İnsan haklarının yalnızca hukuki bir zemin değil, aynı zamanda insan olmanın en temel değerlerinden biri olduğunu belirten Becermen, sözlerinde şu ifadeleri kullandı:
"İnsan hakları dediğimizde, aslında kavramın iki yönü olduğunu unutmamak gerekiyor. Bir tarafta insan var, diğer tarafta ise insanın hakları. Hak kavramı çoğu zaman hukukla ilişkilidir ama insan hakları hukukun tamamını değil, sadece belirli bir bölümünü ifade eder. Bu nedenle önce 'insan' kavramının kendisini düşünmek gerekir. İnsan deyince ne anlıyoruz? Felsefe tarihi boyunca bu soruya çok farklı yanıtlar verilmiş. Bugün sıradan birine 'insan nedir?' diye sorduğunuzda üç farklı cevap almanız mümkündür. Bu da insan kavramının ne kadar geniş ve çok yönlü olduğunu gösterir." diye konuştu.

"İnsan Haklarının Temelinde Saygı ve Sevgi Bulunur"
Programın moderatörlüğünü üstlenen BUÜ Sistematik Felsefe Anabilim Dalı Başkanı Prof. Dr. Ogün Ürek ise konuya dair yönlendirici sorularıyla oturumda yeni ufuklar açtı.

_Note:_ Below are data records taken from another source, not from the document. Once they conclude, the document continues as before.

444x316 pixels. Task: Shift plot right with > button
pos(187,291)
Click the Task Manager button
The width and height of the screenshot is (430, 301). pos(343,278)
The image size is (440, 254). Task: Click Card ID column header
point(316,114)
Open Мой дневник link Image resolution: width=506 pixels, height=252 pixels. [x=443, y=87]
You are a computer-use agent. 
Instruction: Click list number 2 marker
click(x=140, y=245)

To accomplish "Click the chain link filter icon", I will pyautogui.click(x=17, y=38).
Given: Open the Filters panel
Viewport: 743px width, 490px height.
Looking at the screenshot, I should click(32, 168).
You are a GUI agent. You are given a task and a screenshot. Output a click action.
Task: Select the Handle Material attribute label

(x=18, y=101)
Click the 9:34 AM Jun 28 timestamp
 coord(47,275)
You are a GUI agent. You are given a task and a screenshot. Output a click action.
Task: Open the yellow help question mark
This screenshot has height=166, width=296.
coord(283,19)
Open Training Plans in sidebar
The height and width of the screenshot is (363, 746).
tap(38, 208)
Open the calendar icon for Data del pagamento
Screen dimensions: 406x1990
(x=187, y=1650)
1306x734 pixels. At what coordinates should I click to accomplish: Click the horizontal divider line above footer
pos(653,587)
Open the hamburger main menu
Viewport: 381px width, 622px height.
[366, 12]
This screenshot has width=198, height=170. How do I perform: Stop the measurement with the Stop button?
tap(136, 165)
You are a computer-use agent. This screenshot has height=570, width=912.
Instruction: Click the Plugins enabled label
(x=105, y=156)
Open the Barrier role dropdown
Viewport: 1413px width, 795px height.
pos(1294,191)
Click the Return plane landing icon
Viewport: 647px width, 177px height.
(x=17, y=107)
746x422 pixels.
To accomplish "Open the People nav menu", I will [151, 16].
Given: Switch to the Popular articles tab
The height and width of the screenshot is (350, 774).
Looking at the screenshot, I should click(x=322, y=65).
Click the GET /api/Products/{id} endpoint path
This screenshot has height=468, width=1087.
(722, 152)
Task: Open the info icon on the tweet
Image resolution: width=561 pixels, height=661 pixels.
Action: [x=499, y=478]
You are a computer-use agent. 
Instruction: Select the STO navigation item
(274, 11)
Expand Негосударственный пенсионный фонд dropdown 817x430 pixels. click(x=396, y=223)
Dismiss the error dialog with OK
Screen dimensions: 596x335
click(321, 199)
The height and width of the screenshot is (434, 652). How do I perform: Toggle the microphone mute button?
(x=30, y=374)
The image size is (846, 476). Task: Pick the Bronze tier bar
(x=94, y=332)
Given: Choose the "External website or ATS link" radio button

Konuşmasına insan haklarının özünü hatırlatarak başlayan Ürek, "İnsan haklarını konuşurken arka planda duran iki temel değer bulunur. Bunlardan biri insana saygı, diğeri insan sevgisidir. İnsana saygı, uzun yıllardır üzerinde çalıştığım bir konu. Yüksek lisans tezimi de bunun üzerine hazırlamıştım. İnsan sevgisi ise insan haklarının temelini oluşturan en önemli ilkedir. Çoğu zaman fark etmiyoruz ama 11. ve 12. yüzyıl Anadolu'su, Avrupa Orta Çağ karanlığını yaşarken aslında adeta bir aydınlanma dönemiydi. Yunus Emre, Mevlana gibi isimler, insan sevgisini merkezine alan düşünceleriyle bu topraklara yön verdiler. Bu geleneğin insan hakları fikrine büyük katkısı olduğunu unutmamak gerekir. Bu vesileyle bu etkinliğe katkı sunan herkese yürekten teşekkür ediyorum" şeklinde konuştu.

Programın sonunda Osmangazi Kent Konseyi Genel Sekreteri Sosyolog Mutlu Çınar, katılımcılara günün anısına teşekkür sertifikaları takdim etti.